▶ _文章の抜粋_:
2016年にアメリカで公開された【砂上の法廷】は、完全なる真実で成り立つはずの法廷内に散りばめられた嘘の証言に焦点を当てた異色の法廷ミステリーです。
単なる思い違いによる嘘なのか、己の虚栄心を満たすための嘘なのか。それとも誰かをかばうための愛ある嘘なのか。
果たして真実はどこにあるのか、守られるべき正義とはこんなにも脆く儚いものなのかを問う【砂上の法廷】の世界へとご案内いたします。
【砂上の法廷】ひとつの事件の裁判を描いた法廷ミステリー
【砂上の法廷】は、タイトルにもあるように「法廷」を舞台とした裁判ネタのお話です。
私は法廷モノが大好物なので、まずタイトル見ただけで飛びつきました。検察側と弁護側のひっ迫した法廷での攻防が面白くて、判決がどう転ぶのか。そんな展開にワクワクするんですよね。
大抵の法廷モノは、犯罪者を決して逃さない検察側の地道な証拠集めで有罪に持っていくパターンだったり、冤罪を晴らして真犯人はコイツだ!みたいに真相を暴いて大活躍する弁護士が出てくるパターンだったりします。
が、【砂上の法廷】はひと味違った展開のミステリー。
ことの発端はひとつの事件
まず今回の裁判沙汰の元になるのは、巨額の資産を持つ大物弁護士に起こった事件 です。
自宅で刺殺体として発見され、第1発見者は大物弁護士の妻。そして他に家にいた者は高校生の一人息子。
妻からの通報を受けて駆けつけた警察官のその後の捜査で、容疑者も特定されます。凶器に付いた指紋や状況証拠、さらには自白もあって容疑者を息子と断定。
容疑者はティーンエージャーの息子?自白もしてるなら、もう事件は解決済みじゃない。
…と見せかけて、裁判でひと悶着ある、っていうストーリーなんだよ。
【砂上の法廷】二転三転する事件の真相
さて、この【砂上の法廷】を面白くしている要素は、若干ややこしいストーリー設定にあります。
主人公は容疑者となった若者を弁護する立場にある敏腕弁護士。しかしすでに物的証拠も状況証拠も揃っており、さらに容疑者は自白もしてるときたもんだ。もう完全にブラックでアウトな容疑者です。
しかも事件に関して容疑者の若者は一切黙秘。己の味方となる弁護士とすら会話しません。これはもう弁護側にとってはどう策を練ればいいかも分からない絶対的ピンチな状況。

▶ _抜き出したデータの項目_:
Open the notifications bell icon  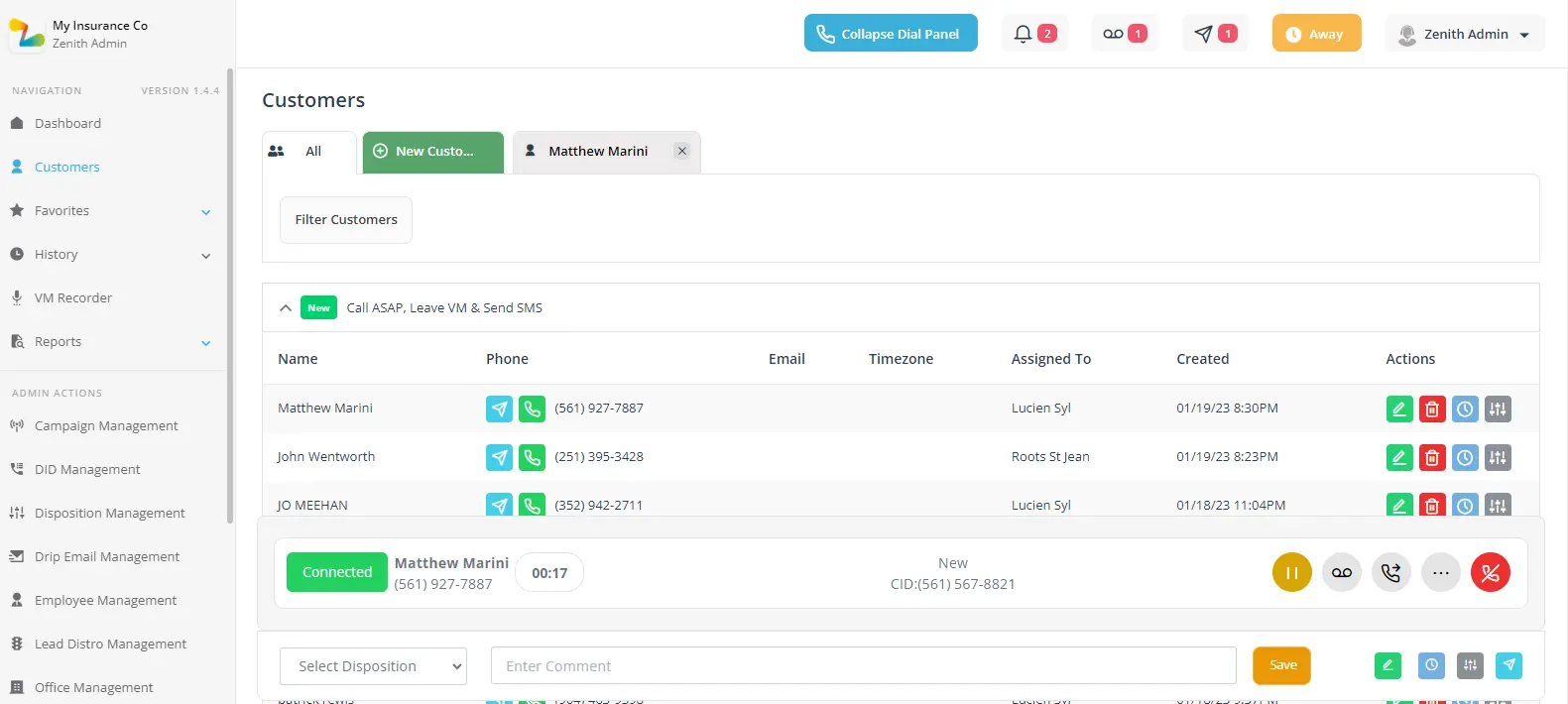pos(1033,34)
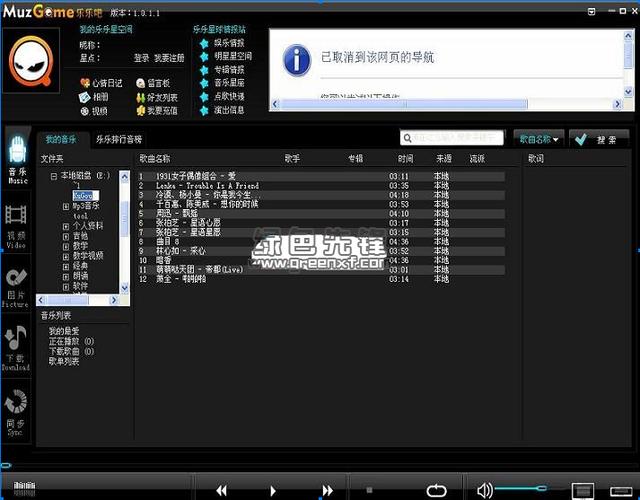Image resolution: width=640 pixels, height=500 pixels.
Task: Toggle the repeat loop mode button
Action: coord(437,490)
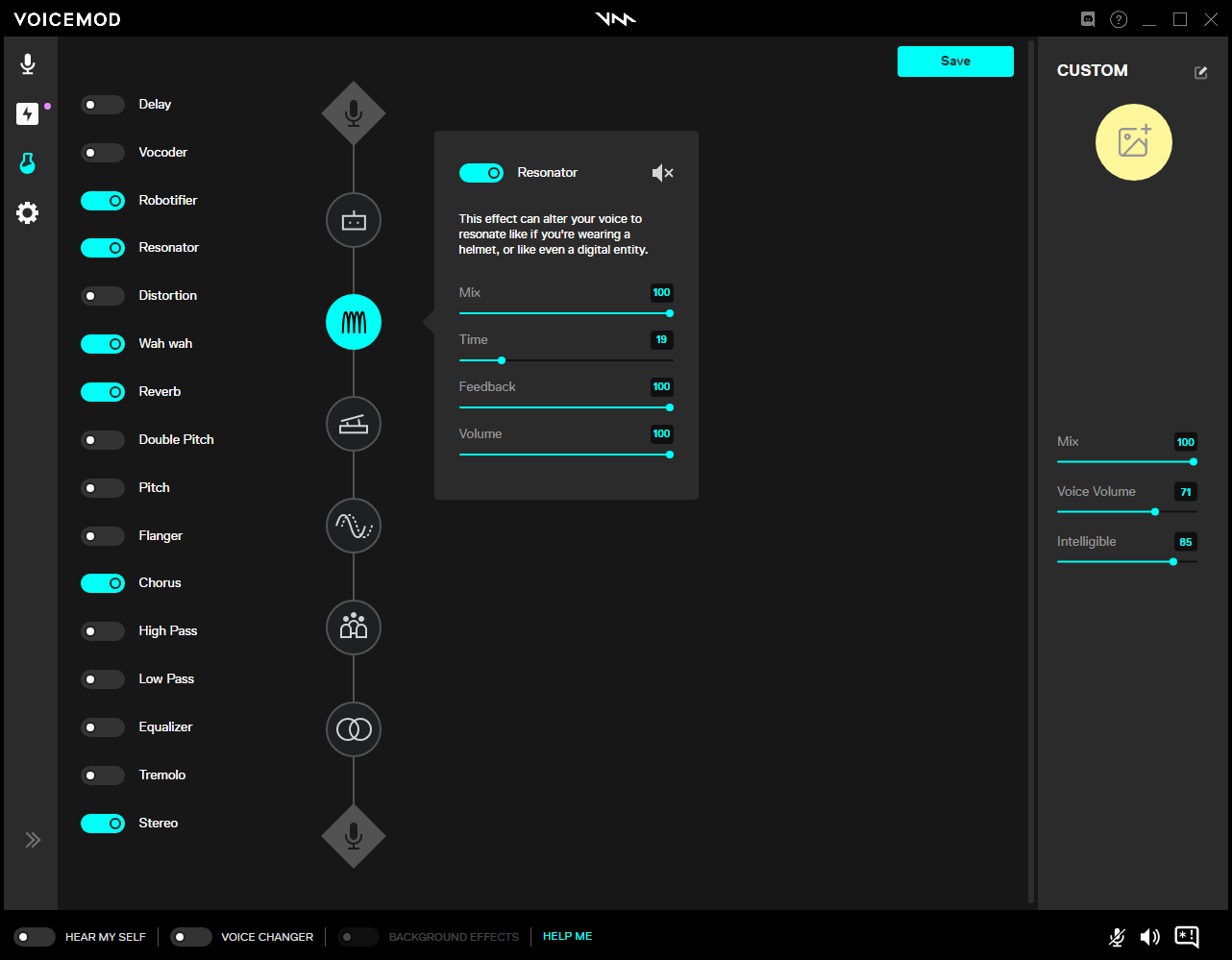Select the Stereo circles icon in the chain
This screenshot has width=1232, height=960.
pyautogui.click(x=353, y=728)
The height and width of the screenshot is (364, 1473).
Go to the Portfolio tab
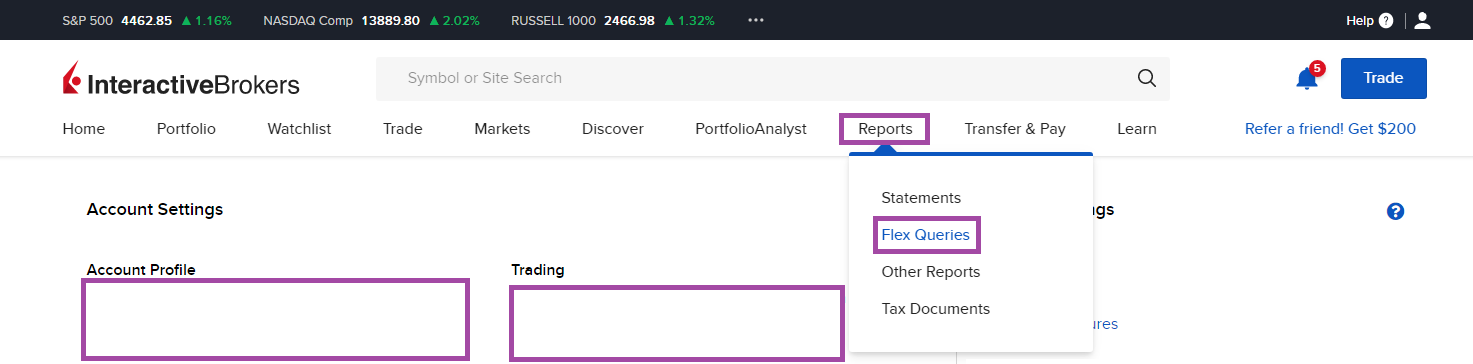pyautogui.click(x=186, y=129)
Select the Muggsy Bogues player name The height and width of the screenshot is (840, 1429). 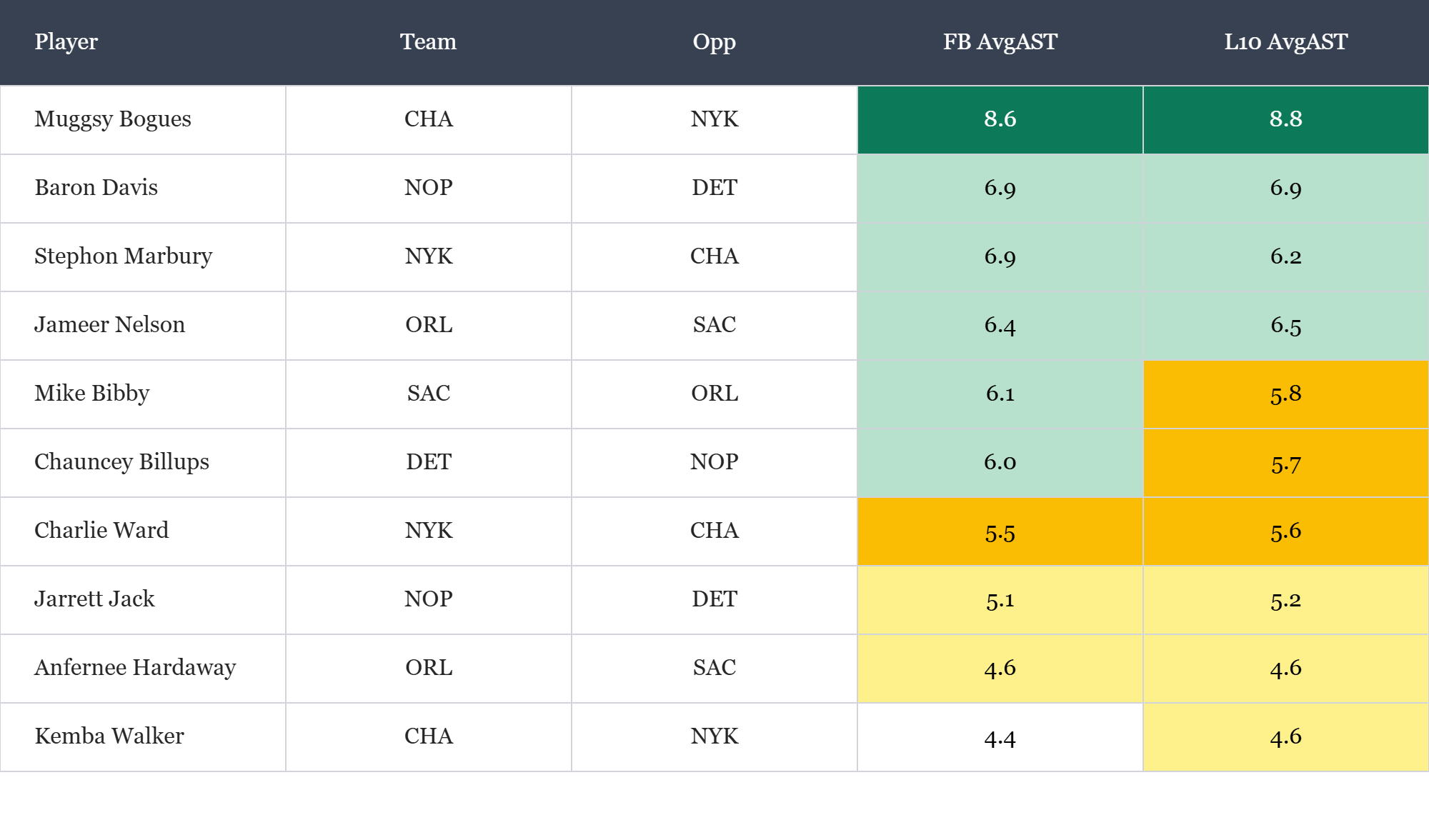[x=113, y=119]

▶ _練習問題_:
[A] 砂上の法廷の紹介文では、事件の第1発見者はだれですか。
[B] 砂上の法廷の紹介文のうち、「容疑者はティーンエージャーの息子?自白もしてるなら、もう事件は解決済みじゃない。」という言葉を含む文から始まって「からない絶対的ピンチな状況。」で終わる部分を、そのまま書き写してください。

▶ _問題ごとの答え_:
[A] 大物弁護士の妻です。

[B]
容疑者はティーンエージャーの息子?自白もしてるなら、もう事件は解決済みじゃない。
…と見せかけて、裁判でひと悶着ある、っていうストーリーなんだよ。
【砂上の法廷】二転三転する事件の真相
さて、この【砂上の法廷】を面白くしている要素は、若干ややこしいストーリー設定にあります。
主人公は容疑者となった若者を弁護する立場にある敏腕弁護士。しかしすでに物的証拠も状況証拠も揃っており、さらに容疑者は自白もしてるときたもんだ。もう完全にブラックでアウトな容疑者です。
しかも事件に関して容疑者の若者は一切黙秘。己の味方となる弁護士とすら会話しません。これはもう弁護側にとってはどう策を練ればいいかも分からない絶対的ピンチな状況。